近年来,基于肿瘤微环境(如高浓度谷胱甘肽(GSH),低pH)的独特性质,一系列功能化的聚合物药物偶联物已被开发用于肿瘤微环境响应给药,在药物靶向递送、控制释放、改善疗效等方面取得了很大的的进展。人们将治疗肿瘤的药物通过肿瘤微环境响应型化学键与药物载体连接到一起,制备得到的肿瘤微环境响应型纳米载药系统对肿瘤组织刺激十分敏感,能够选择性地在肿瘤处释放出药物,不仅能够提高药物疗效,而且能够有效降低药物对机体正常细胞的毒副作用。在肿瘤微环境响应型纳米载药系统的研究中,构建氧化还原响应递药系统是研究的热点之一。现有的研究结果表明,肿瘤细胞内GSH浓度(0.5~10mmol/L)显著高于正常细胞的GSH浓度(2~20μmol/L),二硫键在高浓度GSH的作用下快速裂解,已被广泛用作氧化还原响应递药系统的理想触发器。目前,关于氧化还原响应递药系统负载吉西他滨药物用于肿瘤治疗的研究颇多,例如:Chen等人构建了一种用于细胞内给药的还原响应交联吉西他滨前药胶束,所述还原响应交联吉西他滨前药胶束是聚(乙二醇)甲基丙烯酸酯(PEGMA)、7-(2-甲基丙烯酰乙氧基)-4-甲基香豆素(CMA)和丙烯酸2-((2-羟乙基)二硫烷基)乙酯-吉西他滨共聚合成的共聚物(HSEA-GEM),具有“隐形”表面、光交联特性和还原敏感,且能够有效抑制BxPC-3胰腺癌细胞细胞的增殖(Chen X,et al.One-steppreparation of reduction-responsive cross-linked gemcitabine prodrug micellesfor intracellular drug delivery[J].Colloids and Surfaces B:Biointerfaces,2019,181:94-101);Sun等人构建了一种基于吉西他滨的小型载体共递送三联药物,具体为:以氧化还原响应的吉西他滨(GEM)-缀合聚合物PGEM作为肿瘤穿透纳米载体来共载免疫调节剂(NLG919,吲哚胺2,3-双加氧酶1(IDO1)的抑制剂)和用于免疫化疗组合疗法的化疗药物(紫杉醇(PTX),实验结果表明,该小型载体共递送三联药物能够深入肿瘤渗透达到胰腺肿瘤的核心,显示出较好的抗肿瘤活性(Sun J,et al.Triple Drugs Co-Delivered bya Small Gemcitabine-Based Carrier for Pancreatic Cancer Immunochemotherapy[J].Acta Biomaterialia,2020,106:289-300)。然而,活性小分子化疗药物吉西他滨进入机体与正常细胞的DNA结合很可能会对机体的正常组织产生毒副作用,因此,如何改善纳米载药系统中的吉西他滨在体循环中的稳定性以抑制化疗药物吉西他滨在正常组织部位与DNA结合仍是一个需要解决的难题。
发明内容
本发明的目的在于克服现有技术中存在的上述缺陷和不足,提供一种GSH响应型吉西他滨聚合物。
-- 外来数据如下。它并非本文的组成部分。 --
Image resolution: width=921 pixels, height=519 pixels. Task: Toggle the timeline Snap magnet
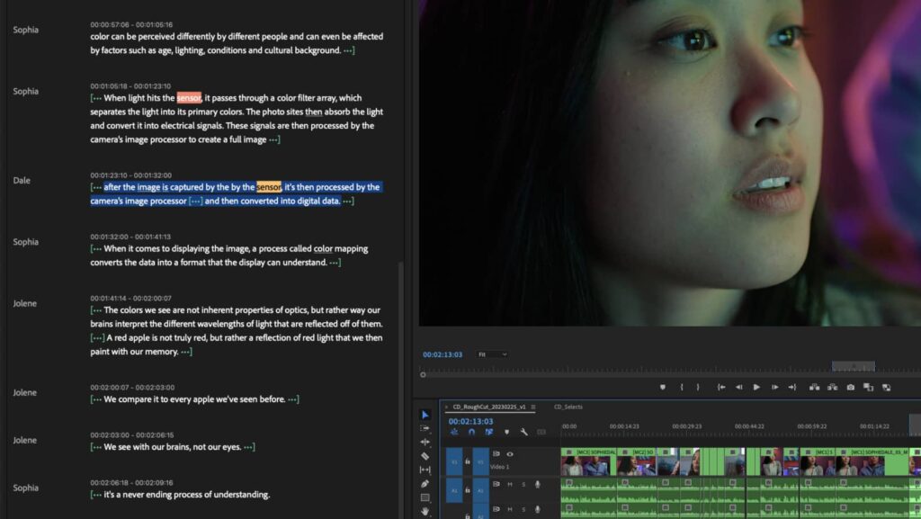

本发明的第二个目的在于提供上述GSH响应型吉西他滨聚合物的制备方法。
本发明的第三个目的在于提供一种GSH响应型吉西他滨纳米粒子。
本发明的第四个目的在于提供上述GSH响应型吉西他滨纳米粒子的制备方法。
本发明的第五个目的在于提供上述制备方法制备得到的GSH响应型吉西他滨纳米粒子在制备抗肿瘤药物中的应用。
本发明的上述目的是通过以下技术方案给予实现的:
一种GSH响应型吉西他滨聚合物,由亲水性聚合物、含两个羧基的二硫键化合物以及吉西他滨反应制备而成;所述GSH响应型吉西他滨聚合物的结构式如式(I)所示:
式(I);
其中,R2选自CH2、CH2-CH2或CH2-CH2-CH2;R1、R3或R4为亲水性聚合物或吉西他滨或羟基,且R1、R3或R4中至少一个为亲水性聚合物;所述亲水性聚合物为PEG或mPEG-OH、mPEG-NH2。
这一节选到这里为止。